4 Reasons a Refinance Might Make Sense For You

When homeowners consider a refinance, they usually do it for one main reason – to lower a mortgage payment. A mortgage refinance is the act of securing a new loan on your existing mortgage balance, often at a lower rate and different terms. A refinance makes the most sense if you are in a good financial position, have good credit, and can meet the criteria of the lender.

The new loan and terms typically provide some relief from the cost of a mortgage payment. With lower interest rates and a lower balance to finance, you can save quite a bit of cash each month on your new mortgage note. With low rates still available, more people are taking the steps towards a refinance. But did you know there are other benefits from refinancing your mortgage?

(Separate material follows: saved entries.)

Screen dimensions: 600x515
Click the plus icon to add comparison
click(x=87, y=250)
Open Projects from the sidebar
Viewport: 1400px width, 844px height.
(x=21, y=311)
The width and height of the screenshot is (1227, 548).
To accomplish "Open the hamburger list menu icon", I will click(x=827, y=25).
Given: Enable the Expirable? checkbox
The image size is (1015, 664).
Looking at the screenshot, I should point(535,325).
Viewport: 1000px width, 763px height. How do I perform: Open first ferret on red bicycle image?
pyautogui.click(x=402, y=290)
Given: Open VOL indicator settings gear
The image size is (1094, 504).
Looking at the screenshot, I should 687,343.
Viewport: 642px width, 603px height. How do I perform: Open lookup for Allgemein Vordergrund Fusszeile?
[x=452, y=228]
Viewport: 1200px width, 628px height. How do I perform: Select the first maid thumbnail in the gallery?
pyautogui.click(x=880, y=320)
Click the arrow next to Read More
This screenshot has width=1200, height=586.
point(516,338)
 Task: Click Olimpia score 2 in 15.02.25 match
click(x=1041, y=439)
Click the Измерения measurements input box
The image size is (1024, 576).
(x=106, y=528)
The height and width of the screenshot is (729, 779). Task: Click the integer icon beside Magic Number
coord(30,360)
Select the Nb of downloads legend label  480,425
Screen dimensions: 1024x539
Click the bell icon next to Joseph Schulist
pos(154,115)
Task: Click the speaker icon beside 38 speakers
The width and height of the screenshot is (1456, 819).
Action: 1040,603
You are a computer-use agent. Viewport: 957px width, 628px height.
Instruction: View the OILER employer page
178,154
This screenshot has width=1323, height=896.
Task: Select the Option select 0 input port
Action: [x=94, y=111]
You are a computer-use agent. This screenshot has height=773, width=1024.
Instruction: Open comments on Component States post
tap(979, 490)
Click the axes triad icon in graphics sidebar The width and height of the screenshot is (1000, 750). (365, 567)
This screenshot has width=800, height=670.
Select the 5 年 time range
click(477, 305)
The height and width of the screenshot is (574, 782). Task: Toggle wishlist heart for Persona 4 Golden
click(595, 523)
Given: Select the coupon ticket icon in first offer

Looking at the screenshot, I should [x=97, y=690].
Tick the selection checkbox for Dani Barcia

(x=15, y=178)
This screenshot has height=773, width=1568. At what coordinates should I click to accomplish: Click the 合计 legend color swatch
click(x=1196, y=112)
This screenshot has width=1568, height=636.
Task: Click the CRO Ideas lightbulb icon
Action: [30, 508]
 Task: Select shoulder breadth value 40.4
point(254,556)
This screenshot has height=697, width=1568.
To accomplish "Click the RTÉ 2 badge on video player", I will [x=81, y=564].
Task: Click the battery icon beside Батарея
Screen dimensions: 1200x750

Switching to a Fixed-Rate Loan

With the instability of the national economy, getting out of an adjustable rate mortgage may be a smart move. Adjustable rates have the potential to increase and homeowners who may not be able to afford that higher rate can find some comfort in a fixed-rate mortgage where the payments and interest stay the same through the life of the loan. While you may get a slightly higher fixed rate, you will have the peace of mind even if interest does increase.

Consolidating Debts

In years past, before the mortgage boom went bust, people were taking out cash from their refinance deal. Back in the day, people used the money for luxury items they couldn’t otherwise afford. Now, in tougher times, people are taking the cash for more financial-savvy reasons such as consolidating and eliminating their large debts. By getting rid of many bills at once, you have more of an opportunity to save on a monthly basis to prevent debt problems in the future.

Investment Cash

Even if you don’t have a mortgage payment to make anymore, you might be interesting in taking out a mortgage to get cash you need for other purposes. People have been using the money to fund a new business operation or to buy investment properties. It’s not a refinance situation but it can make sense if the right opportunity presents itself.

Divorce Scenarios

Couples that are divorcing will use a mortgage refinance as a way of removing the ex-spouse’s name from the mortgage loan. Depending on your financial situation, you may also be able to secure a better rate on the new loan payment moving forward after the divorce. If you are the spouse planning to keep the home, it can be beneficial financially.

If you are considering a refinance on your present mortgage, make sure you shop around first for the current rates. There is a lot of competition in the mortgage industry and you will be able to find a deal to meet your needs. Only apply for a refinance if your credit is good and you can afford the new terms and conditions of the mortgage to help ensure your refinance is approved by the lender.